In some cases flying squad members, as members of unions, can draw on additional established working class resources, such as legal support and defense funds for members who might need them based on their flying squad self-defense activities. These resources might not be available to more precarious or vulnerable people who might be targeted by fascists or police.
As self-defense practices spread, other groupings can take on some of these roles but the flying squad offers an already existing body of workers ready, willing and able to do some of the work of self-defense. IWW branches could organize for this work, as Vancouver Wobblies are beginning to strategize around.
That anarchists and antifascists have been attacked with force at demonstrations (as in Vancouver and Seattle, where an antifascist syndicalist was shot) has made this a pressing concern. The murder of Heather Heyer brought home that these attacks on antifascists are not one-off events.

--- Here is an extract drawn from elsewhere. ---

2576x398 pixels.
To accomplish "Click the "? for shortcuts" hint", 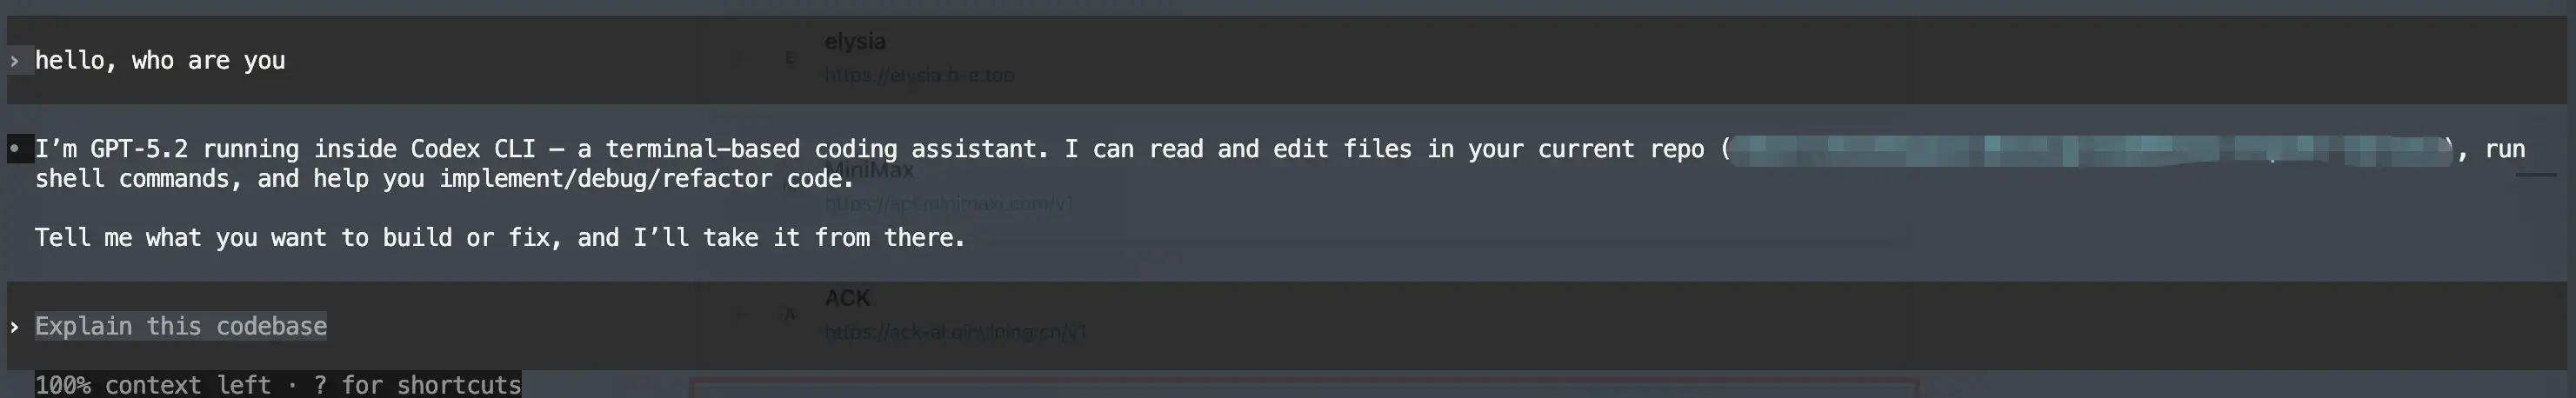I will (x=417, y=385).
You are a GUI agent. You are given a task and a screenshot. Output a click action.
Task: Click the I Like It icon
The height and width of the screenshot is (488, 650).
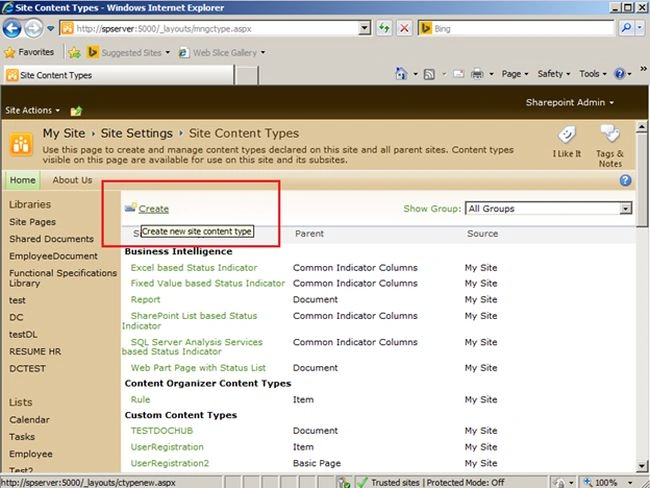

In Vancouver, unfortunately, in the absence of organized and effective self-defense formations, antifascists have had to rely on limited, and hierarchical, union marshals for defense at rallies. While this is fine up to a point and shows the necessity of flying squads, it means that the antifascists became dependent on groupings of which they are not integrally a part (even if their interests are the same and they work in solidarity).
In Vancouver, the IWW branch is making a possibly significant turn towards self-defense training and organizing to act as a defense squad for public mobilizations and potentially for community self-defense, but their numbers are small. A broader flying squad drawing on experiences and participation of already organized working class flying squads, could provide more extensive defense.